## TAREFA CURTA 1:
Transcreva sem qualquer alteração as entradas desde a linha que contém "will tap(501, 789)." até à linha que contém "Action: click(990, 177)", incluindo ambas.

## TEXTO:
================================

Tendo em conta que estávamos a falar com dois especialistas que integram equipas técnicas de Esports, tínhamos de começar com a pergunta óbvia. Qual é o papel de um treinador no contexto dos eSports? Quais são as dimensões que um preparador de eSports deve dominar? Tanto para o Renato como para o Gonçalo o papel de um treinador de eSports “acaba por ser idêntico ao papel de um treinador de desportos tradicionais”, considerando no entanto “redutor falar apenas de um preparador para uma equipa”, pois, à semelhança do Futebol, por exemplo, são cada vez mais as “equipas a apostar em elementos de staff mais competentes e mais diversificados”. No caso específico do Renato, ele trabalha como psicólogo, nutricionista e fisioterapeuta. Relativamente às dimensões a dominar, estas dividem-se em dimensão estratégica (para o Renato) ou operacional (para o Gonçalo), que consiste na preparação técnica e táctica dos jogadores e na condição dos jogadores, e em dimensão mental, onde o treinador principal domina “alinhamento de valores, capacidade de liderança” e apoia na “compreensão e reflexão das emoções e pensamentos quer dentro e fora do jogo”. No fundo, saber lidar com aquilo que é ser pessoa.

================================

## ENTRADAS:

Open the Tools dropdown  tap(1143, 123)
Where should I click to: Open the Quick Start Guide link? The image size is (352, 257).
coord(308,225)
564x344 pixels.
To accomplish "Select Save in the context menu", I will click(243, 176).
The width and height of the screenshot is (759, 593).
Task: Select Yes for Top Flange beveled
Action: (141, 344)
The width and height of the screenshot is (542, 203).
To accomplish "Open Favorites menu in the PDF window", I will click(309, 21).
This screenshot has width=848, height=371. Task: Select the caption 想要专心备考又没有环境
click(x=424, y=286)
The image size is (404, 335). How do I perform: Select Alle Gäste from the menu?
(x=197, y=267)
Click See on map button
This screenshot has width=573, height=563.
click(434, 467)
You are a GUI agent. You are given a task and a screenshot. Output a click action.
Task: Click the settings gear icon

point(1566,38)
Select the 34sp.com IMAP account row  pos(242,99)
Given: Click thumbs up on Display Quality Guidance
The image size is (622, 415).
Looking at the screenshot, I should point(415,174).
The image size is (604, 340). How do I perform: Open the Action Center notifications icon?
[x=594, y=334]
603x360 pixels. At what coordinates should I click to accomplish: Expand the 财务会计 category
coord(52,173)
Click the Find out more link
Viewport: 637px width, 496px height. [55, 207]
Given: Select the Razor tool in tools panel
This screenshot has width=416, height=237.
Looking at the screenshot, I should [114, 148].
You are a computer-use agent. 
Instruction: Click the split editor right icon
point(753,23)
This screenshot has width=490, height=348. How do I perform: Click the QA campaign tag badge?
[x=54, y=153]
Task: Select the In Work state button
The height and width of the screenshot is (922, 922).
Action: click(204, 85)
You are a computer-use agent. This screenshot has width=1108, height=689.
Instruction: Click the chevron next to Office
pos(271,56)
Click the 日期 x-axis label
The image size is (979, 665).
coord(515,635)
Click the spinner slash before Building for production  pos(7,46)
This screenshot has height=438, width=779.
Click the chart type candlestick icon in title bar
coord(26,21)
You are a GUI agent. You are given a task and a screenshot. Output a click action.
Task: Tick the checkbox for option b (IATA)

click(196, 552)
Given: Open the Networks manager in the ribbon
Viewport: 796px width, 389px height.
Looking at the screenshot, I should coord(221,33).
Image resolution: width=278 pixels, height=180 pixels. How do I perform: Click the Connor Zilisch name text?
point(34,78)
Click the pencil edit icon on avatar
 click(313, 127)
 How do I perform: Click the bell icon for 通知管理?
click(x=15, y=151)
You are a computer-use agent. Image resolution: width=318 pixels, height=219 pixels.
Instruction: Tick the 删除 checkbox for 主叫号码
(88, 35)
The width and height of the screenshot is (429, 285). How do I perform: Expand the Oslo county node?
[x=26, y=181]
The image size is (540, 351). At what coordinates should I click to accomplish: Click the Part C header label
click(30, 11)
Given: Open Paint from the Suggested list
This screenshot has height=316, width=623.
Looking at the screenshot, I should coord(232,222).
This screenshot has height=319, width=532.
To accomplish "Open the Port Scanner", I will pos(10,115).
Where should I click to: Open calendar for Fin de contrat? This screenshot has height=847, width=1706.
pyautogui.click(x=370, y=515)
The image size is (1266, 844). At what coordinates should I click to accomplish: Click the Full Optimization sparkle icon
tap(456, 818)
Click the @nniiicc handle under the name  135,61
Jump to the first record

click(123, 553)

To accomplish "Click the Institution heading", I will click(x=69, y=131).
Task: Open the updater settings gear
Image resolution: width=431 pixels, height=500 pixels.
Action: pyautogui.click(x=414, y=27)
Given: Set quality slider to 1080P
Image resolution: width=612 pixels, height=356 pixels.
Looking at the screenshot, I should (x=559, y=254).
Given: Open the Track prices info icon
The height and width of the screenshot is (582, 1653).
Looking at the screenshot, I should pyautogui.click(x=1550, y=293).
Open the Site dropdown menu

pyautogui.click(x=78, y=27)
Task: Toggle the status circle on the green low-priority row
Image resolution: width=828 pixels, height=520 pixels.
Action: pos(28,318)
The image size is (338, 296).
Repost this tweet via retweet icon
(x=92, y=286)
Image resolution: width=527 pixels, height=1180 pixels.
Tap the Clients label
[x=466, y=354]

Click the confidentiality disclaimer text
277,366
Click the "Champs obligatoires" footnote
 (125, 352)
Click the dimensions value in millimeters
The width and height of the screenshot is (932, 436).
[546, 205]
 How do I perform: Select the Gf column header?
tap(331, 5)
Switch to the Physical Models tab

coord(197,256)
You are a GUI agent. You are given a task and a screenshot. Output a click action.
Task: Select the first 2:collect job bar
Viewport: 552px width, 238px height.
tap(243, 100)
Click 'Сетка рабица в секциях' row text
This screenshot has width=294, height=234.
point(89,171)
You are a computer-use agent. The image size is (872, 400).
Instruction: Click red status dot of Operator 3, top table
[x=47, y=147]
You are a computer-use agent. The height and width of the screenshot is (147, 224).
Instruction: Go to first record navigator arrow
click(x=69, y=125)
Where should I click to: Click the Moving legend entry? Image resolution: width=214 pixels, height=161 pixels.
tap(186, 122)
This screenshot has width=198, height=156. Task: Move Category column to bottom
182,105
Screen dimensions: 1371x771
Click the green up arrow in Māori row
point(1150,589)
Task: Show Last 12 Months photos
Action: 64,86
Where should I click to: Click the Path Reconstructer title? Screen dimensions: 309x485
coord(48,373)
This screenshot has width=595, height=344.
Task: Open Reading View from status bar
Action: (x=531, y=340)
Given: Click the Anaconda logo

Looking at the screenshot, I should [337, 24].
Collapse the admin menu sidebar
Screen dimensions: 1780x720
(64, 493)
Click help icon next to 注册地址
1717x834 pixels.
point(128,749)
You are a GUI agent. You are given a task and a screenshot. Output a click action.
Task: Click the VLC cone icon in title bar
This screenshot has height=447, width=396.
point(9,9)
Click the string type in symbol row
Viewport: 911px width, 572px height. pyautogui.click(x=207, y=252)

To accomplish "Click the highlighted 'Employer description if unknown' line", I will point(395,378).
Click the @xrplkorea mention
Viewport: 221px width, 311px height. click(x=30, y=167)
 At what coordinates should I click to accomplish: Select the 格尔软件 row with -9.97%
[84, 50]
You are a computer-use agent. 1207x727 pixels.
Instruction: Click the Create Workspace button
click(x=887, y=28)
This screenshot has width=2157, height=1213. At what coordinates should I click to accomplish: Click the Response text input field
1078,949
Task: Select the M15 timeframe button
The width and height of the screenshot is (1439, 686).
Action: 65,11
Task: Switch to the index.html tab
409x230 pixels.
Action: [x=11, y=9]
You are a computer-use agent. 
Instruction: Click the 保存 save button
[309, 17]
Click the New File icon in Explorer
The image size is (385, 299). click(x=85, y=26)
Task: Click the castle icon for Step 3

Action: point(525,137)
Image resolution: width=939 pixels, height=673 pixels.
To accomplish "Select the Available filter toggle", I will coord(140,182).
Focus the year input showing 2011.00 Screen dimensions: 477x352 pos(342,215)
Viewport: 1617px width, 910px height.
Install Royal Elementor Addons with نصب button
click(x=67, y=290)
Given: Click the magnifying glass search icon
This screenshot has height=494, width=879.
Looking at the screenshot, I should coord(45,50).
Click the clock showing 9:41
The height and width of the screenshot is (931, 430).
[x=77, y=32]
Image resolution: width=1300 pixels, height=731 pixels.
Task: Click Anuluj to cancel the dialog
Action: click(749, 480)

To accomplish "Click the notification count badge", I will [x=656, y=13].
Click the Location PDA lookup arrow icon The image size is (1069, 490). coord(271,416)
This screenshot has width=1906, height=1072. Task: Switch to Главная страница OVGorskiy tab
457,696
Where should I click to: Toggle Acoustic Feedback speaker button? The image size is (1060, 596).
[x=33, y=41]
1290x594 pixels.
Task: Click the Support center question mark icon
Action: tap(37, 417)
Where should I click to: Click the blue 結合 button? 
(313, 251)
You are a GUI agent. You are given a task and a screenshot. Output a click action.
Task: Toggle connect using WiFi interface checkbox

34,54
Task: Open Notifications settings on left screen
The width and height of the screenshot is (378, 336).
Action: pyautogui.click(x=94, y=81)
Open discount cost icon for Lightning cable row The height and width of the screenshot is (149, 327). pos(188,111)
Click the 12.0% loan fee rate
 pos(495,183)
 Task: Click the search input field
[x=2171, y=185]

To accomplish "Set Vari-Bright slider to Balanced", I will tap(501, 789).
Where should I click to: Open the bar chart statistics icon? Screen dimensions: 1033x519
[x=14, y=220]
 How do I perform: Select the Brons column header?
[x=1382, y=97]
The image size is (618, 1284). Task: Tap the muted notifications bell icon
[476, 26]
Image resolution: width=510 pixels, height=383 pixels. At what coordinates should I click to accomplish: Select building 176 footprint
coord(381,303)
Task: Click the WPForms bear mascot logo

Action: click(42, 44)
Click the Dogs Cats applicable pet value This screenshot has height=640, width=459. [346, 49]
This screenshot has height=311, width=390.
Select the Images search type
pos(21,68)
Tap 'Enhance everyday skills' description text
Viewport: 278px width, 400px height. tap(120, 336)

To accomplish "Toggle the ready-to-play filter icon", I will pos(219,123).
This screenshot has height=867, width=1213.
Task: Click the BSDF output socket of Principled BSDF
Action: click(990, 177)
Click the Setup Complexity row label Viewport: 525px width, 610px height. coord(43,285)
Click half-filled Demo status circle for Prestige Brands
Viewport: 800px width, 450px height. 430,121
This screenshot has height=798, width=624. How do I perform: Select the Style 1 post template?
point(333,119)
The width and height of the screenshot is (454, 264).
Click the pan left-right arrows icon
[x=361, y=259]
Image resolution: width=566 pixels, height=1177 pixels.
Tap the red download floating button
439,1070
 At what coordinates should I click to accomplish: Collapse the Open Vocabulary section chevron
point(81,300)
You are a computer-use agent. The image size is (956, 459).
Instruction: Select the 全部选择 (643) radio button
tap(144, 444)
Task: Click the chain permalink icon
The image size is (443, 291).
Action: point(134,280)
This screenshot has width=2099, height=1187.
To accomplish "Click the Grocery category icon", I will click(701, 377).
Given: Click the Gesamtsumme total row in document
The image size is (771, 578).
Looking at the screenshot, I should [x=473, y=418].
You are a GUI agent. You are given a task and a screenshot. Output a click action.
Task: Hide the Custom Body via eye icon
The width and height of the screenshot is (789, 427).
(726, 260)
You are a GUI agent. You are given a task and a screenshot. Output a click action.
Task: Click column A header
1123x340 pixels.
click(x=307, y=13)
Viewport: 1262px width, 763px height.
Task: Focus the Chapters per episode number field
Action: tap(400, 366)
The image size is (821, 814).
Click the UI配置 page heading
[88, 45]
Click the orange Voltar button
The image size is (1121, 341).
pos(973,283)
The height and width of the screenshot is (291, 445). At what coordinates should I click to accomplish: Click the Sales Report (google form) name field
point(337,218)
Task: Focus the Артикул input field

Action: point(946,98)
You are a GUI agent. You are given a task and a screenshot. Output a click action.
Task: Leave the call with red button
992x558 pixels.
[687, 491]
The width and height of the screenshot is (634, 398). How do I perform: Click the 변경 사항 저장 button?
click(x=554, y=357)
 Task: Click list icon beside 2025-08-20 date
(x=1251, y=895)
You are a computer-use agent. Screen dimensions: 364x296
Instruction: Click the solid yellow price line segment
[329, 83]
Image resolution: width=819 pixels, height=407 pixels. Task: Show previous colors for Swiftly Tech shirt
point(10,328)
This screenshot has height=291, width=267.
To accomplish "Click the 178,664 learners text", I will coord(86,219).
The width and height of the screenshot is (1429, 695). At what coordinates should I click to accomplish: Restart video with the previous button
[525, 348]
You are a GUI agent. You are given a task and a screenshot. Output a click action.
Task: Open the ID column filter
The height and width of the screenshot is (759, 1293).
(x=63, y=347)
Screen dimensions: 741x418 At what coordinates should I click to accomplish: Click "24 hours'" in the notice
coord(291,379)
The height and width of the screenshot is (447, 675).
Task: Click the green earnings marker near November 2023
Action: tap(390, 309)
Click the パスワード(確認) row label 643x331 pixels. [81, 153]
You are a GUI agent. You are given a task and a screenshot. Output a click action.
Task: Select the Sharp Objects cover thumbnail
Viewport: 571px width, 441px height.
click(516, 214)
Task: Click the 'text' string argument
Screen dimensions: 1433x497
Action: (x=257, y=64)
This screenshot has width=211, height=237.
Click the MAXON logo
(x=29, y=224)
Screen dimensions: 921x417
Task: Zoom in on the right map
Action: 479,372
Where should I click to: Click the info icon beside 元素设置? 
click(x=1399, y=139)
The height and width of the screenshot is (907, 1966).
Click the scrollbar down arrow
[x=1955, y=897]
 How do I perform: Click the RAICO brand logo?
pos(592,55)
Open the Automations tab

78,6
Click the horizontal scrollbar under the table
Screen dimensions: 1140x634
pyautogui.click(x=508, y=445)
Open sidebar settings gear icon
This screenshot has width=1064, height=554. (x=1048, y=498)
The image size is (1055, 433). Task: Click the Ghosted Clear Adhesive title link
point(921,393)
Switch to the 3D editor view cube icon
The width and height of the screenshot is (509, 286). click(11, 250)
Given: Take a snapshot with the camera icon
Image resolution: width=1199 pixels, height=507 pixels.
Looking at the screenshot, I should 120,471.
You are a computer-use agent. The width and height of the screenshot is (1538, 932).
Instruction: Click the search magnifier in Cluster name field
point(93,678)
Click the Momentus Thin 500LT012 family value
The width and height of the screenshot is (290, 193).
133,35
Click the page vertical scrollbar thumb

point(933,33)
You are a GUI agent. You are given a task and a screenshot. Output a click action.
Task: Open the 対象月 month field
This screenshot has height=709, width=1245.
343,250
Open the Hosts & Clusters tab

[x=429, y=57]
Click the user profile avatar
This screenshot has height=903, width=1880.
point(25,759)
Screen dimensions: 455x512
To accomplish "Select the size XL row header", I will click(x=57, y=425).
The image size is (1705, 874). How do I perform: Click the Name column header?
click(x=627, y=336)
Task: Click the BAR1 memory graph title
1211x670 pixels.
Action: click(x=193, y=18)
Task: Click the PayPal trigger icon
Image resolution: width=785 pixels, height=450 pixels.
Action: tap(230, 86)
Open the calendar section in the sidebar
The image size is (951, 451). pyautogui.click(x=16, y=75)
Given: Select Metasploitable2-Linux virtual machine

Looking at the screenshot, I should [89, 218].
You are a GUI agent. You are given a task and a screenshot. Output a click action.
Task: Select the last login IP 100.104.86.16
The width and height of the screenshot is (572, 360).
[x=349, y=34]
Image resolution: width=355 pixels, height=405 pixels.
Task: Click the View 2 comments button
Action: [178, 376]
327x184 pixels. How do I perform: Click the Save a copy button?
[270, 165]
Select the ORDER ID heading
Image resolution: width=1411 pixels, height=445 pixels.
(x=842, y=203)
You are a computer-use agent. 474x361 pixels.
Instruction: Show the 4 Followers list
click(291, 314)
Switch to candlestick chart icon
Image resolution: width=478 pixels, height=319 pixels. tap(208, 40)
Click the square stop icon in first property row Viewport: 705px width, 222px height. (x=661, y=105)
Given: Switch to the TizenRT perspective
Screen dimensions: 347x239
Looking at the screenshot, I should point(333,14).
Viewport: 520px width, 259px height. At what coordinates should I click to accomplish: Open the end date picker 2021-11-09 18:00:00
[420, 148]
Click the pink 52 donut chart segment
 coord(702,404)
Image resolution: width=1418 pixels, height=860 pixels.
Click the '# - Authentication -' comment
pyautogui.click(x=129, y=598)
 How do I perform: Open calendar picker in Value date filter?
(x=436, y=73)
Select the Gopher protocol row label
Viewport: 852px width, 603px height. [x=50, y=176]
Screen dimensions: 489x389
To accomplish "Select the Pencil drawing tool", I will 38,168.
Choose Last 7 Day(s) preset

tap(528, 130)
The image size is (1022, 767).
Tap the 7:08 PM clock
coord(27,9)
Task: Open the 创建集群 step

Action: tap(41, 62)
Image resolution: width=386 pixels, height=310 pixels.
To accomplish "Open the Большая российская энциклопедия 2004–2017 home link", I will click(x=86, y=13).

================================

## TAREFA CURTA 2:
Reescreva em forma de lista, mais concisa, o parágrafo do texto que começa por «Tendo em conta que estávamos», mantendo os factos principais.

## RESPOSTA DO EXERCÍCIO 1:
To accomplish "Set Vari-Bright slider to Balanced", I will tap(501, 789).
Where should I click to: Open the bar chart statistics icon? Screen dimensions: 1033x519
[x=14, y=220]
 How do I perform: Select the Brons column header?
[x=1382, y=97]
The image size is (618, 1284). Task: Tap the muted notifications bell icon
[476, 26]
Image resolution: width=510 pixels, height=383 pixels. At what coordinates should I click to accomplish: Select building 176 footprint
coord(381,303)
Task: Click the WPForms bear mascot logo

Action: click(42, 44)
Click the Dogs Cats applicable pet value This screenshot has height=640, width=459. [346, 49]
This screenshot has height=311, width=390.
Select the Images search type
pos(21,68)
Tap 'Enhance everyday skills' description text
Viewport: 278px width, 400px height. tap(120, 336)

To accomplish "Toggle the ready-to-play filter icon", I will pos(219,123).
This screenshot has height=867, width=1213.
Task: Click the BSDF output socket of Principled BSDF
Action: click(990, 177)

## RESPOSTA DO EXERCÍCIO 2:
- Os entrevistados são dois especialistas que integram equipas técnicas de Esports: o Renato e o Gonçalo.
- Para ambos, o papel de um treinador de eSports é idêntico ao de um treinador de desportos tradicionais.
- Consideram redutor falar apenas de um preparador por equipa, pois, tal como no Futebol, cada vez mais equipas apostam em staff mais competente e diversificado.
- O Renato trabalha como psicólogo, nutricionista e fisioterapeuta.
- A primeira dimensão a dominar é a estratégica (para o Renato) ou operacional (para o Gonçalo). Abrange a preparação técnica e táctica dos jogadores e a sua condição.
- A segunda é a dimensão mental. Nela, o treinador principal domina o alinhamento de valores e a capacidade de liderança, e apoia a compreensão e reflexão das emoções e pensamentos dentro e fora do jogo.
- No fundo, trata-se de saber lidar com aquilo que é ser pessoa.